To interior designers, William Morris is best known for his textiles, tapestries, wallpapers, stained glass, carpet designs and furniture. One of his most famous pieces of furniture is the chair named for him…the Morris Chair.

It’s a reclining easy chair with moderately high armrests and detachable cushions on the seat and back. A feature usually found on the Morris Chair was a hinged back, set between two unupholstered arms and a reclining angle adjusted through a row of pegs, holes or notches in each arm. The wood chair is often seen with turned spindles. It is widely reproduced now and has a broad price range, from a few hundred dollars to several thousands.

William Morris’ wallpapers and fabrics created a revolution in wallpaper design and are still very popular today. The great master of pattern-making, Morris mostly designed products for only one form of manufacture, but some of his wallpaper patterns were also offered as fabric. Morris designed more than 50 wallpapers and his firm produced another 49 by other designers. Plant forms are seen in each pattern. Some were shown with luxurious naturalism, as seen in his “Acanthus”, “Pimpernel”, and “Jasmine”. A flatter, more formalized style is found in some of Morris’ other wallpapers, as in “Sunflower”.

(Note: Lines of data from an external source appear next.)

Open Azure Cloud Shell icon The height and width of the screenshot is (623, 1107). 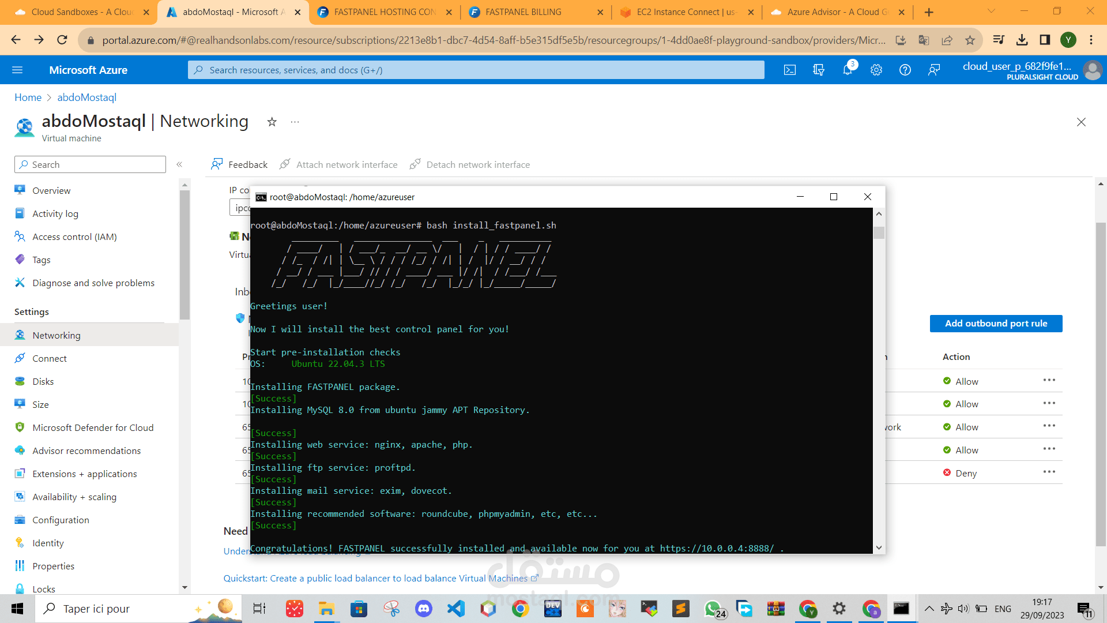(789, 70)
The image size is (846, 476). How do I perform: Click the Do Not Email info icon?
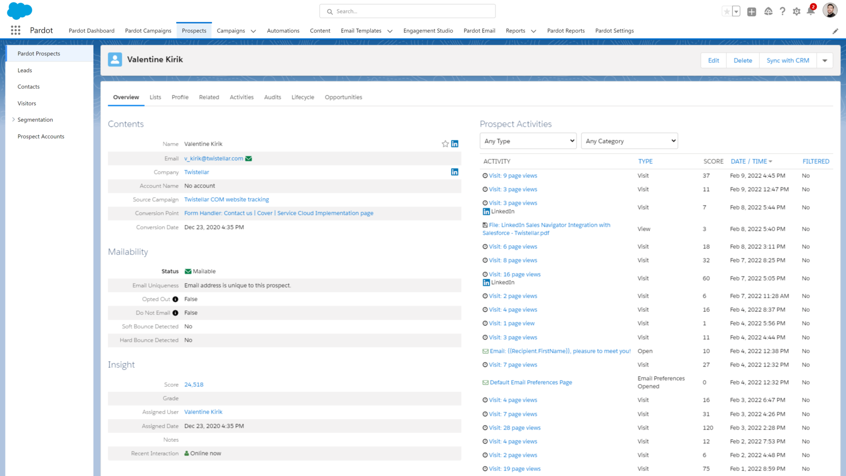(175, 313)
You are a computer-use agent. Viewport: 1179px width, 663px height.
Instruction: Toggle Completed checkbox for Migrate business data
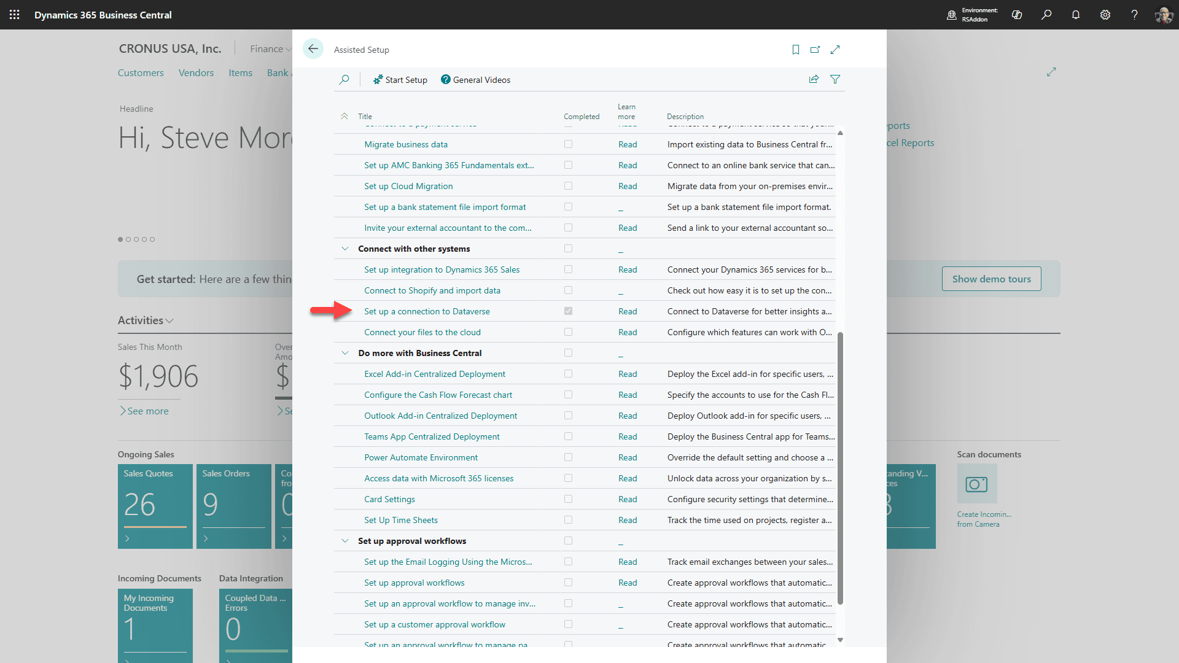coord(568,144)
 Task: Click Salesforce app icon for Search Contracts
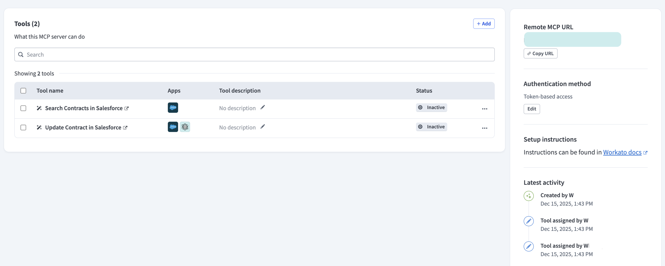click(x=173, y=108)
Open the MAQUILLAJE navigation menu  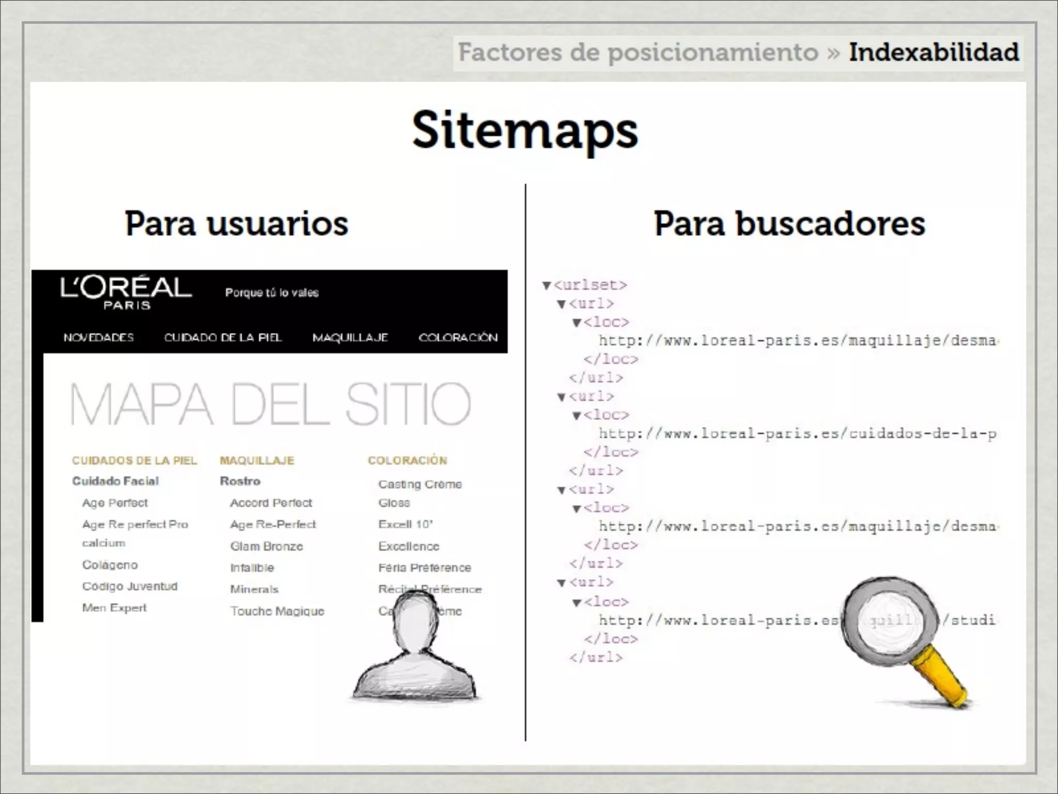(x=350, y=338)
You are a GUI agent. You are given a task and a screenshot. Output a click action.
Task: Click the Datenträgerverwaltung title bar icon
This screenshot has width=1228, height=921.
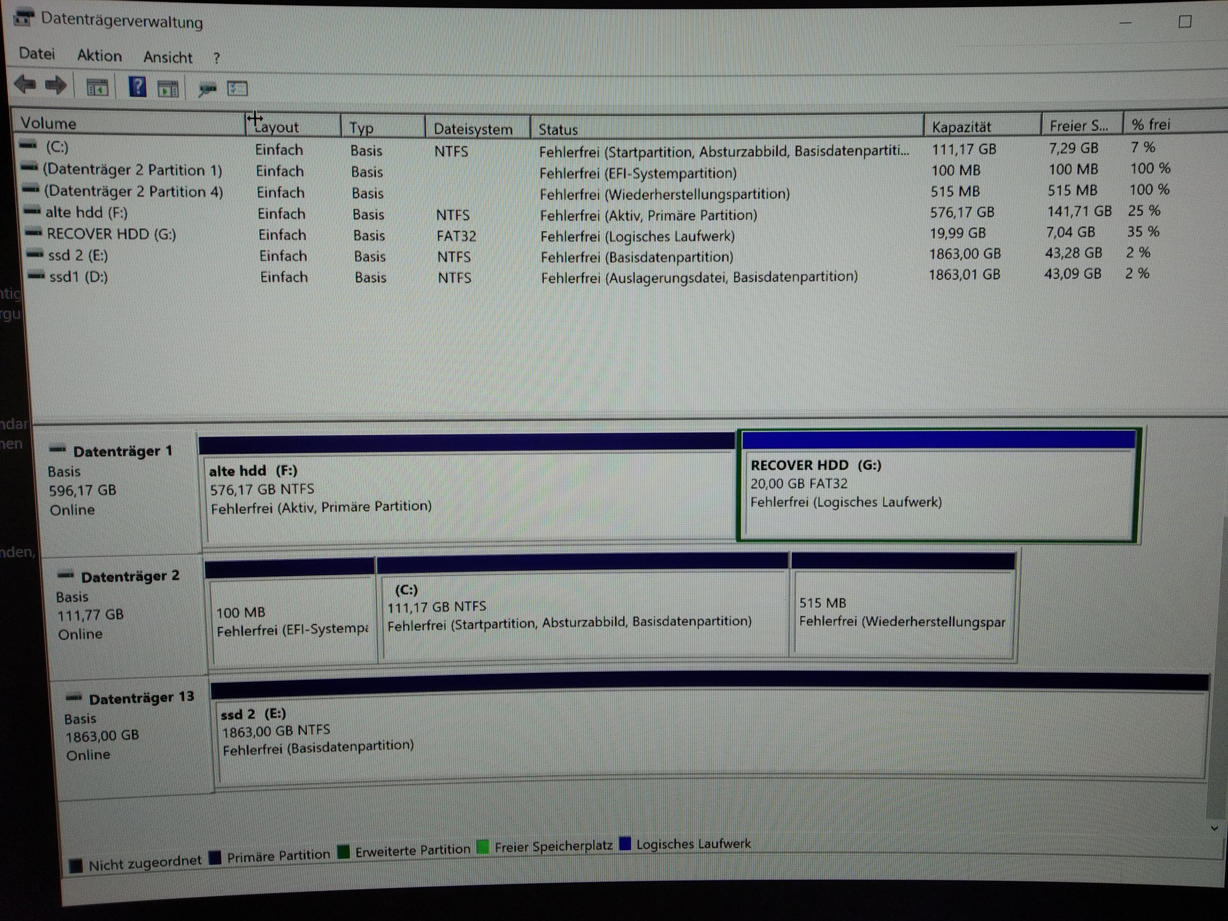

"Acanthus", wallpaper, William Morris, 1875. Museum no. E.495-1919

"Sunflower”, by William Morris.

William Morris was also well known for his stained glass and embroideries. The patterns of his stained glass, still seen today in churches throughout Britain, are mostly floral, as are his fabrics and wallpapers.

In addition, Morris was a writer if Icelandic and classical translations. In 1890, he founded the Kelmscott Press at his last home in Hammershmith, England, which is now the headquarters of the William Morris Society. The Kelmscott Press produced sixty-six volumes, most impressively an edition of Chaucer in 1896. He designed three type styles for Kelmscott Press. His “Golden” type was influenced by 15th-century French printer Nicolas Jenson. He also created a gothic “Troy” type and a smaller version of Troy that he called “Chaucer” type.

Morris entered politics in 1876 as treasurer of the Eastern Question Association and continued his radical endeavors in the National Liberal League and the Radical Union. Later, he joined the socialist Democratic Federation and when he disagreed with its leader, he moved on to form the Socialist League and the Hammersmith Socialist Society. Morris was one of the most active proponents of his day for the socialist cause. In 1887, he lead a banned demonstration to London’s Trafalgar Square, alongside playwright George Bernard Shaw, on what was called “Bloody Sunday”, when police and troops there cleared the square of demonstrators.

In 1896 Morris was exhausted and set sail to Norway for some R&R. Nevertheless, he died later that year at his Kelmscott House.

William Morris’ work has passed the test of time. His designs often did not find a market quickly, but they caught on became a mainstay in the U.S. during the early 1900’s and he is today celebrated as a consummate designer and craftsman. Morris’ love of medieval art, his exposure to nature since childhood, and his lifelong insatiable love of reading greatly affected all of his work.